** PROBLEM DETAILS **
Copy the data from the start through the line containing "(x=104, y=35)", swapping "Bloom" for "Glow" and keeping everything else the same.

** DATASET EXCERPTS **
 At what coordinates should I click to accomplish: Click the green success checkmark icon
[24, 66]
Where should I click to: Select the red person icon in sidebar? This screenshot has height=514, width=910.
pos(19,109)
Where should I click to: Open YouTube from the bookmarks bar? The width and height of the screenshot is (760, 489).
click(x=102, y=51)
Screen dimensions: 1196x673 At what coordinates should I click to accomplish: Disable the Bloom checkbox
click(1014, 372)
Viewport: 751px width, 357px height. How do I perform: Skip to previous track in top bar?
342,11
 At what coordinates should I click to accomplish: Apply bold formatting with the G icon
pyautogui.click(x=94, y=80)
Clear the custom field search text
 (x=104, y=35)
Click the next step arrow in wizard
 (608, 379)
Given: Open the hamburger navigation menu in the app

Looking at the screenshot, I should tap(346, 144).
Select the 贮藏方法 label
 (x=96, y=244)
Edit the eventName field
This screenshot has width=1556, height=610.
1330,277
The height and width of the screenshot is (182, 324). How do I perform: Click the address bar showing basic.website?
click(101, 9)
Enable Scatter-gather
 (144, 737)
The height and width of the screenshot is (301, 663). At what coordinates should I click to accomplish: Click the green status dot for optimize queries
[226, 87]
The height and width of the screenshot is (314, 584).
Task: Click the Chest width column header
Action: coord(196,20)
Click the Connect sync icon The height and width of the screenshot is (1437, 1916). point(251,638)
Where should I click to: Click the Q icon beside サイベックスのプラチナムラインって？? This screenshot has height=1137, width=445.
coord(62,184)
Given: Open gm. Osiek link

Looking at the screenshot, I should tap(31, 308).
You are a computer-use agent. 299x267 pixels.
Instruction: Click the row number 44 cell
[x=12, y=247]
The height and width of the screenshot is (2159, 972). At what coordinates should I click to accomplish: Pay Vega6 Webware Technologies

** SOLUTION BELOW **
 At what coordinates should I click to accomplish: Click the green success checkmark icon
[24, 66]
Where should I click to: Select the red person icon in sidebar? This screenshot has height=514, width=910.
pos(19,109)
Where should I click to: Open YouTube from the bookmarks bar? The width and height of the screenshot is (760, 489).
click(x=102, y=51)
Screen dimensions: 1196x673 At what coordinates should I click to accomplish: Disable the Glow checkbox
click(1014, 372)
Viewport: 751px width, 357px height. How do I perform: Skip to previous track in top bar?
342,11
 At what coordinates should I click to accomplish: Apply bold formatting with the G icon
pyautogui.click(x=94, y=80)
Clear the custom field search text
 (x=104, y=35)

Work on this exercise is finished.